Wow! Where does the time go!? This has been a busy week. One of my classes has a lot of reading. A LOT! I think there were something like 12 articles/chapters to read, discussion questions, another 16 or so "supplemental" readings, looking things up online, etc, etc. Most of us thought it was for one day, but then it turned out to be for two days worth of class discussion.
And absolutely fascinating discussion, let me tell you! Last week we talked about parts of the book and this week we talked about the history of the book, back to the beginning of time it seems. It was really amazing, I thought. We started with Sumerians making clay balls thousands of years ago to record business transactions. Then they started stamping them with pictures. Then you get pictographys, hieroglyphs, and hieratics from the Egyptians. People were 'writing' things in stone or in wax tablets, but then someone got the bright idea to write things in sheets of papyrus and scrolls were born. It was done that way for a long time and then some time in the second century the book as we know it today was invented.
There were a number of factors in this. First, searching through a scroll for some piece of text you wanted was not easy. Second, Alexandria was the sole producer of papyrus and they decided to put an embargo on it because they were scared Rome was trying to take over the world and their scroll business (which they were). So Rome starts using parchment (which doesn't roll well) and papyrus basically dies after that. Somebody got the idea to cut scrolls up into sheets, sew them together, and bind them between two codicies (those wood and wax slabs people used to write on). Thus the book was born, and it has stayed in basically the same format for almost 2000 years.
Everything that has happened to books since then has had to do with the structure of the book and with making it easier to use. Paragraphs and punctuation and capitals didn't really come into use until the 1400s. Indentations in paragraphs showed up in the 1700s. Copyright started in 1709 and the first dust jacket appeared in 1833. Margins were a medieval invention and the table of contents showed up in the 1400s as well.
Of course up till the mid-1400s all books are made by hand by monks sitting in cold, dark, cramped shacks.
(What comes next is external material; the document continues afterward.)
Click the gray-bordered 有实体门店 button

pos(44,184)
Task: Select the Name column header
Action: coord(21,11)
Then in 1453 Guttenburg pulls together moveable, reusable type, ink, and a press and the world changes! We can now mass produce books!
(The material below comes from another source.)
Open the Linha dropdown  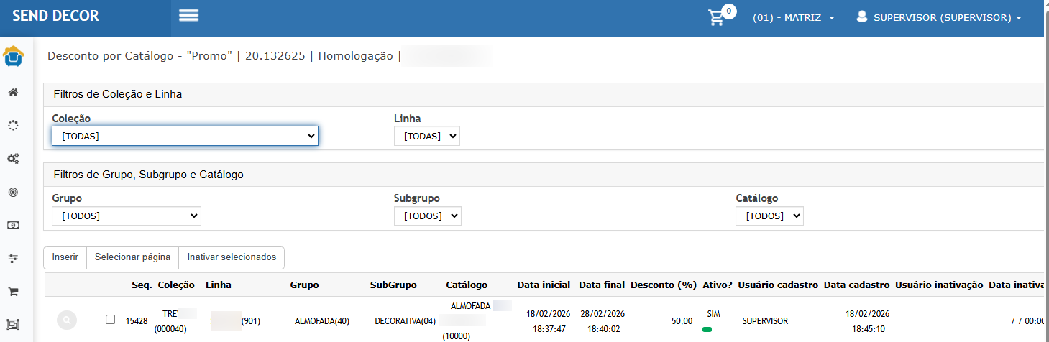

The most interesting part of the conversation (which I think I mentioned before) is that all the changes that have happened over 2000 years have been to the structure of the book and not the content. The way we write stories has not changed. Books have always contained words, sentences, paragraphs. Now they also have pictures, graphs, etc.
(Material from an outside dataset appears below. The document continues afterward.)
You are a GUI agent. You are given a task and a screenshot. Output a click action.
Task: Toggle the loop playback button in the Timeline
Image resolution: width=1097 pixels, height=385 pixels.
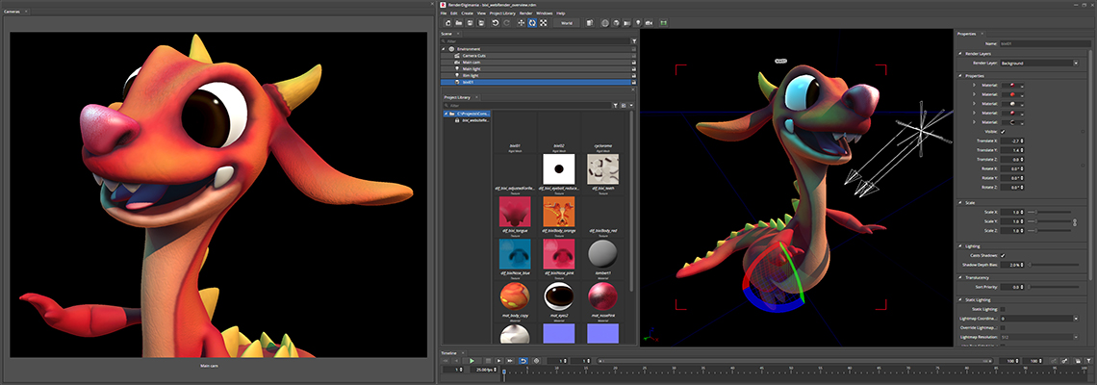[522, 361]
But with the advent of electronic books, we may see the content of books change. Already ebooks have links to dictionaries, thesaurus, and other resources. Let's say we also throw in animation, sound, video, instant messaging, chat, blog, wiki, podcast, and commentary. The nature of books is totally different. Who is the author? What's authority now and who decides? Editions are pretty much out the door. And can you really call something like this a book?
I don't know but it is absolutenly fascinating.